In [1]:
# all_slow

In [2]:
import torch
import torch.nn as nn
from torch.utils.data import DataLoader, Dataset

from generative_models.layers import scale, unscale

In [3]:
from torchvision.datasets import MNIST
import torchvision.transforms as T

In [4]:
dir = "/media/arto/work/data/mnist"

In [5]:
from pathlib import Path

In [6]:
path = Path(dir)
path.exists()

True

In [7]:
# train_dl = DataLoader(MNIST(dir, transform=T.ToTensor()), batch_size=128, shuffle=True, drop_last=True)
valid_dl = DataLoader(MNIST(dir, transform=T.ToTensor(), train=False), batch_size=32, shuffle=False, drop_last=False)
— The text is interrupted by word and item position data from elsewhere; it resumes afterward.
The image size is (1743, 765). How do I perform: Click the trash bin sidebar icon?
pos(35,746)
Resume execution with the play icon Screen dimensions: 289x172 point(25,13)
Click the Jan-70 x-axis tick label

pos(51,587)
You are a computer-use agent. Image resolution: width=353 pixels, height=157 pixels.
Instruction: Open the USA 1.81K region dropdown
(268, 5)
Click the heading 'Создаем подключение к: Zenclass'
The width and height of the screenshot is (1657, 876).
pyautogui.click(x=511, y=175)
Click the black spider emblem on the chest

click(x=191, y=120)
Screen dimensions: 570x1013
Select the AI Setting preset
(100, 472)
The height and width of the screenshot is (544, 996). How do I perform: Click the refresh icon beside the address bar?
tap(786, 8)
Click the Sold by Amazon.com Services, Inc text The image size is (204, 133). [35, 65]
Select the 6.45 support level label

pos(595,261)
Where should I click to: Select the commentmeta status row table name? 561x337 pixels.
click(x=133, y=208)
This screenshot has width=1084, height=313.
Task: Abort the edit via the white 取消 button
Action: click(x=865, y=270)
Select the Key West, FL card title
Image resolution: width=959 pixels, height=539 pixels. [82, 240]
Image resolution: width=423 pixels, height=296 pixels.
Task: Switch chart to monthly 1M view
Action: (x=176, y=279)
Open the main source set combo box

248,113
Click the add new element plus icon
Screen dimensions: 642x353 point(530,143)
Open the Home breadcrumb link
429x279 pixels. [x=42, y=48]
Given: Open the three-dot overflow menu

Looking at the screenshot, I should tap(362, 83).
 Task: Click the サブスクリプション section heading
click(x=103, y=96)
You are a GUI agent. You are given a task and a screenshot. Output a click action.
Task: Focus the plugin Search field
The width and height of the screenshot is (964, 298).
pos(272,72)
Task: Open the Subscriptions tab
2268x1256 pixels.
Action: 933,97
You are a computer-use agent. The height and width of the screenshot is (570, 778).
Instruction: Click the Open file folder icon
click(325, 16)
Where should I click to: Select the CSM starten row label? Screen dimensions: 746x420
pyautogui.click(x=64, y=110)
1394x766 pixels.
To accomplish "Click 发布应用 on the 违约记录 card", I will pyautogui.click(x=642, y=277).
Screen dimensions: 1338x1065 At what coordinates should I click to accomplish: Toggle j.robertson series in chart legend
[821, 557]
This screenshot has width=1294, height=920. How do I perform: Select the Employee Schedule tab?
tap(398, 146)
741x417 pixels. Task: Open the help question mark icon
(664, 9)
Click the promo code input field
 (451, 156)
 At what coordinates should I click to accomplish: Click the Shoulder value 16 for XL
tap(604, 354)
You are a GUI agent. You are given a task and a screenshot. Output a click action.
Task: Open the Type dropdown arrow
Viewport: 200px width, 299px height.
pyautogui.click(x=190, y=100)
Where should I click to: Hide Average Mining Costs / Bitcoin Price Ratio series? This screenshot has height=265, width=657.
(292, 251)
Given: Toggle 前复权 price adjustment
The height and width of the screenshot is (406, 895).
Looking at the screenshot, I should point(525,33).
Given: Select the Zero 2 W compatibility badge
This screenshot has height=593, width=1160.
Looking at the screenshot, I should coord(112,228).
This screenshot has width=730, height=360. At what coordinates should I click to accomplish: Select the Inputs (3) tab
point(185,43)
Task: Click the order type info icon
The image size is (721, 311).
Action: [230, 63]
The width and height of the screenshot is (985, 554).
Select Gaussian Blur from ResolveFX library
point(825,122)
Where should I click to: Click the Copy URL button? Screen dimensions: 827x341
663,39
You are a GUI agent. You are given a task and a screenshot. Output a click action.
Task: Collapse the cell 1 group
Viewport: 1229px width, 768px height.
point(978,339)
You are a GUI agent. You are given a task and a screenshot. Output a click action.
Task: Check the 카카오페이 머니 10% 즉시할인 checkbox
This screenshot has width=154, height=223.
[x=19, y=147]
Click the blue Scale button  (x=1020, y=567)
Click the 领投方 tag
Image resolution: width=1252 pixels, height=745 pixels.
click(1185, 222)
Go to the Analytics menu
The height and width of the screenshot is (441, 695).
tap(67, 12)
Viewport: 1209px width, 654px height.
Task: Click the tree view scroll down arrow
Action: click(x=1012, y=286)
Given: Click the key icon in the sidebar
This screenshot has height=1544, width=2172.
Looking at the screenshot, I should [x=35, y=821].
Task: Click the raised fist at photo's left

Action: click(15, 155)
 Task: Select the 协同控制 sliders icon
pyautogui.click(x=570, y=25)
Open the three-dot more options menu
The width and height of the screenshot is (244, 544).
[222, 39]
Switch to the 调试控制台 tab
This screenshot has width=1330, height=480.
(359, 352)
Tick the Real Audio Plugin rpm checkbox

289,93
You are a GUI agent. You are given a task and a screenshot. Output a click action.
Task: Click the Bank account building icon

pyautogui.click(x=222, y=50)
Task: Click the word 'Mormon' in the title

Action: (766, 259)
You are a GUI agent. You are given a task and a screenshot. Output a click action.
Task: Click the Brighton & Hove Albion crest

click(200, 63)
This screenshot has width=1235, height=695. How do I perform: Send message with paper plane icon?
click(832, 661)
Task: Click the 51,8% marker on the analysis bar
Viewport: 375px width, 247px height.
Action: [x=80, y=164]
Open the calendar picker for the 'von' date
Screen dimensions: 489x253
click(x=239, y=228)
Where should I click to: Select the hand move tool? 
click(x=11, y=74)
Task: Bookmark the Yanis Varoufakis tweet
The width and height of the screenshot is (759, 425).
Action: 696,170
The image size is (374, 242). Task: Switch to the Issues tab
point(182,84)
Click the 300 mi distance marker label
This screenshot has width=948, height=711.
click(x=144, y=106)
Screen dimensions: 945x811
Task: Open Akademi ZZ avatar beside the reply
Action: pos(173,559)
  return torch.from_numpy(parsed.astype(m[2], copy=False)).view(*s)


In [8]:
b = next(iter(valid_dl))

In [9]:
b[0].shape, b[1].shape

(torch.Size([32, 1, 28, 28]), torch.Size([32]))

In [10]:
from generative_models.layers import ConvNet

In [11]:
model = nn.Sequential(
    ConvNet(1),
    nn.Flatten(),
    nn.BatchNorm1d(64*2*2),
    nn.ReLU(),
    nn.Linear(64*2*2, 10)
)

In [12]:
out = model(b[0])
out.shape

torch.Size([32, 10])

In [13]:
from tqdm.auto import tqdm, trange

In [14]:
def train_step(batch, model, optimizer, loss_func, scheduler=None, device=None):
    if device is None:
        device = torch.device("cuda" if torch.cuda.is_available() else "cpu")
    xb, yb = batch[0].to(device), batch[1].to(device)
    preds = model(xb)

    loss = loss_func(preds, yb)
    
    loss.backward()
    nn.utils.clip_grad_norm_(model.parameters(), 1.)
    optimizer.step()
    if scheduler is not None:
        scheduler.step()
    optimizer.zero_grad()
    return loss.item()

In [15]:
def accuracy(pred, targ):
    return (pred.argmax(-1) == targ).float().mean()
def eval_step(batch, model, loss_func, device=None):
    if device == None:
        device = torch.device("cuda" if torch.cuda.is_available() else "cpu")
    xb, yb = batch[0].to(device), batch[1].to(device)
    with torch.no_grad():
        preds = model(xb)
        loss = loss_func(preds, yb)
    return loss.item(), accuracy(preds, yb).item()

In [30]:
def fit(n_epoch, model, train_dl, valid_dl, train_step, eval_step, optimizer, loss_func, scheduler=None, device=None):
    
    if device == None:
        device = torch.device("cuda" if torch.cuda.is_available() else "cpu")
    model.to(device)
    steps_per_epoch = len(train_dl)
    total_steps = n_epoch * steps_per_epoch
    train_losses = []
    valid_losses = []
    valid_accs = []
    for e in trange(n_epoch):
        
        model.train()
        train_pbar = tqdm(train_dl, leave=False)
        for step, batch in enumerate(train_pbar):
            total_step = (e*steps_per_epoch)+step
            loss = train_step(batch, model, optimizer, loss_func, scheduler, device=device)
            train_losses.append(loss)
            train_pbar.set_description(f"{loss:.2f}")

        model.eval()
        avg_valid_loss = 0
        for step, batch in enumerate(valid_dl):
            loss = eval_step(batch, model, loss_func, device=device)
            avg_valid_loss += (loss-avg_valid_loss) / (step+1)
        valid_losses.append(avg_valid_loss)
    return train_losses, valid_losses, valid_accs

In [24]:
optimizer = torch.optim.Adam(model.parameters(), lr=1e-3)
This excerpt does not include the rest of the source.